Paradoxically, the uniqueness of the chiropractic theory, while providing the chiropractic profession with its only reason for an independent existence, now threatens the profession with extinction. Chiropractors now find themselves faced with an alternative of three almost impossible decisions:

(1) One is deciding whether or not the doctrine of chiropractic is valid in its fundamental aspects, and whether or not the chiropractor is qualified to act according to a decision either way — that is, to continue to treat disease according to the chiropractic theory (necessitating continued competition with medical practice) or to add medical treatment methods in admission of the falsehoods underlying the creed of D. D. Palmer. Although adherence to the fundamental chiropractic theory seems to be the profession’s only hold on legal licensure at the present time, failure to change this definition might ultimately result in the failure of the profession to survive.

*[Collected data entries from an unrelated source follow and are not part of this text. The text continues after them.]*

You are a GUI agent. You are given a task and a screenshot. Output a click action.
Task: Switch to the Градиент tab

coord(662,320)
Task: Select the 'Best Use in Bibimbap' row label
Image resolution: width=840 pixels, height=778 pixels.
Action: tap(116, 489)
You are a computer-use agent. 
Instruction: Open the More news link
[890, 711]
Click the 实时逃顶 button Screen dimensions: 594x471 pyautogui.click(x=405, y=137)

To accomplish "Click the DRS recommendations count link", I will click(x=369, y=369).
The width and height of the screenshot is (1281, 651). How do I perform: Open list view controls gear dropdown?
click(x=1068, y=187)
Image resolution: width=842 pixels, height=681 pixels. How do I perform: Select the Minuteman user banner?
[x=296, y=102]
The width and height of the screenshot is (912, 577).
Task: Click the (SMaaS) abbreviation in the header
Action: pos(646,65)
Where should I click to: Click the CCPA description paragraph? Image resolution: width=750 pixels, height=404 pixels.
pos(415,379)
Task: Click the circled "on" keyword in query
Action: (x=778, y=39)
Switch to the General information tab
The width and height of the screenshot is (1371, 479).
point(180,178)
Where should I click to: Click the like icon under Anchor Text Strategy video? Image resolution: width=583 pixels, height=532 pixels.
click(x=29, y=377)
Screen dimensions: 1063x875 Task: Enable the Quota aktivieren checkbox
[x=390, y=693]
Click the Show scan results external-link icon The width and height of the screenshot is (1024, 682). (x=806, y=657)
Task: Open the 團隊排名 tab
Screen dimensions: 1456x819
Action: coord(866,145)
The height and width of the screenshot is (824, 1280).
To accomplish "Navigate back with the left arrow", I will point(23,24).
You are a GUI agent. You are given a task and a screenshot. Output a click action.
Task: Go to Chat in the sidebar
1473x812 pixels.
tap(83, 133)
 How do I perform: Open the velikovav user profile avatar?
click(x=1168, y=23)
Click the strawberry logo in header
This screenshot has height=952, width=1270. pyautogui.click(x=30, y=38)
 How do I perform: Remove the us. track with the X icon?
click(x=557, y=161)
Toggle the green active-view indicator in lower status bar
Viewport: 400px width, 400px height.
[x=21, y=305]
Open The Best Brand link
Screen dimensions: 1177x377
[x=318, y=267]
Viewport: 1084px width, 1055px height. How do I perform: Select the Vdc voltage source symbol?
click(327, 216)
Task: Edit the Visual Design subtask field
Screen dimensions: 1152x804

(2) Another alternative is making the necessary changes to warrant scientific and academic support as a separate system of healing. Unless the chiropractic theory proved to be correct — and this does not seem likely over the broad scope of disease — support for the chiropractic profession as a method of healing in competition with medical practice will hardly be forthcoming, thus making it impossible to upgrade the chiropractic schools and hospitals to equal those training medical practitioners.

(3) Finally, as we have suggested several times, one logical solution to the chiropractic dilemma might be found in chiropractic specialization in the realm of physical treatment, in cooperation with medical practice (according to the general guides of medical science), which, of course, would necessitate subordination to medical practice. This, however, raises many other problems that have already been discussed in this book. At the present time, most chiropractors are of the firm opinion that chiropractic is not only adequate as a method of healing as opposed to the practice of medicine but is also quite superior to the practice of medicine.

Thus, it becomes apparent that, regardless of the opposition of medical science to the practice of chiropractic (as a method of treating disease), the main trouble with chiropractic is chiropractic itself. Whatever might be correct in the use of manipulation is obviously not uniformly pursued by chiropractors. Furthermore, there do not seem to be any authorities within the realm of chiropractic with enough influence to successfully unite the various factions in chiropractic on factual and common grounds.

Establishment of chiropractic as a science would, of necessity, demand that chiropractors themselves clean and unite their own organization according to facts and standards characteristic of any recognized science in the healing arts, even if it meant rejection of a great deal of what has been traditionally known as chiropractic.

Since there is a great deal of value in the use of spinal manipulation in the treatment of selected spinal disorders, and since such treatment is not yet widely available in medical practice, there is undoubtedly a need for the services of the chiropractor who limits his practice to such treatment. Unless the chiropractic profession as a whole specializes in the physical treatment of back disorders, however, and earns reciprocity with other healing professions, under the guidance of medical science, there will be no justification for the existence of chiropractic when an adequate number of medical specialists and medical technicians make scientific manipulation available in a department of medical practice.

1. Chiropractic in California. Stanford Research Institute and the Haynes Foundation, Los Angeles, California, 1960.